The coronavirus disease 2019 (COVID-19) pandemic has dramatically impacted healthcare provision in the UK and skin cancer services have had to adapt to ensure continuity of safe care. As we return to “normality” we reflect on lessons learned and the impact of the pandemic on skin cancer services. We looked at data on Public Health Scotland Dashboard, which compiles data from 14 local health boards across Scotland, comparing melanoma and non-melanoma skin cancer diagnoses during the years 2020 and 2019 (pre-COVID-19 pandemic). We looked at skin cancer cases within the North Cancer Alliance (NCA) and all of Scotland.
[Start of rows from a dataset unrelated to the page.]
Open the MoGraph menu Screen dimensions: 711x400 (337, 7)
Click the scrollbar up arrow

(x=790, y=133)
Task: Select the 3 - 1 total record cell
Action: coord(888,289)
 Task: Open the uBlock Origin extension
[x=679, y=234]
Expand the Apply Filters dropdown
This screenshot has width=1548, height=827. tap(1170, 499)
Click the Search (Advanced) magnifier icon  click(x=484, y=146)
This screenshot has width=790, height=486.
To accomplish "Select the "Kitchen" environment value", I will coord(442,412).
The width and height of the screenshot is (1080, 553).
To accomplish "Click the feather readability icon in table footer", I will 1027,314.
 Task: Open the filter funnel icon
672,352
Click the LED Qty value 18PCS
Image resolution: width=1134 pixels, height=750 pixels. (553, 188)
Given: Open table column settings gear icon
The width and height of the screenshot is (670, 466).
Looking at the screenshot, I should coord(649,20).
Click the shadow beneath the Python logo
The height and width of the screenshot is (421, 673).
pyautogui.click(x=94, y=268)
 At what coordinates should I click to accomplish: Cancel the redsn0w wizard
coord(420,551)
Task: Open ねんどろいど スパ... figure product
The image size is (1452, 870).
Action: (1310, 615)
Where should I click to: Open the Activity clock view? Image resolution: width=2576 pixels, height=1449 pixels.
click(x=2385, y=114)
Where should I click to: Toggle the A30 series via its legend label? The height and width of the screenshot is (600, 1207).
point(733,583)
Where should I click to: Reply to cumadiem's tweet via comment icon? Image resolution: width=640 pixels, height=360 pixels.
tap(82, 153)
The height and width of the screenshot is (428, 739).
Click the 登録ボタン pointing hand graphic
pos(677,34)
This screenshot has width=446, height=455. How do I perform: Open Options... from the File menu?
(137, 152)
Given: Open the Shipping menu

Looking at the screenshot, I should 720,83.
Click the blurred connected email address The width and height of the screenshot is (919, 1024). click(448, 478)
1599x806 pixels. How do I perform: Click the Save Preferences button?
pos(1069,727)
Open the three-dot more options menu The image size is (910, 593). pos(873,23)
Within the NCA, 518 cases of melanoma were diagnosed in 2019, compared to 429 in 2020. Within Scotland, 1950 cases of melanoma were diagnosed in 2019, compared to 1605 in 2020. In 2019, 5103 non-melanoma skin cancer cases were diagnosed in NCA, compared to 4071 in 2020. In Scotland, 21,626 non-melanoma skin cancer cases were diagnosed in 2019, compared to 16,193 in 2020. The COVID-19 pandemic has had a significant impact on skin cancer care within the NCA and the whole of Scotland. A significantly lower number of melanoma and non-melanoma skin cancer cases have been diagnosed within the NCA and in Scotland in 2020 compared to 2019. The trend is similar between NCA and other areas of Scotland. We must raise awareness of melanoma and non-melanoma skin cancer to improve timely presentation of patients during a global health crisis and a multidisciplinary approach is needed to address this problem.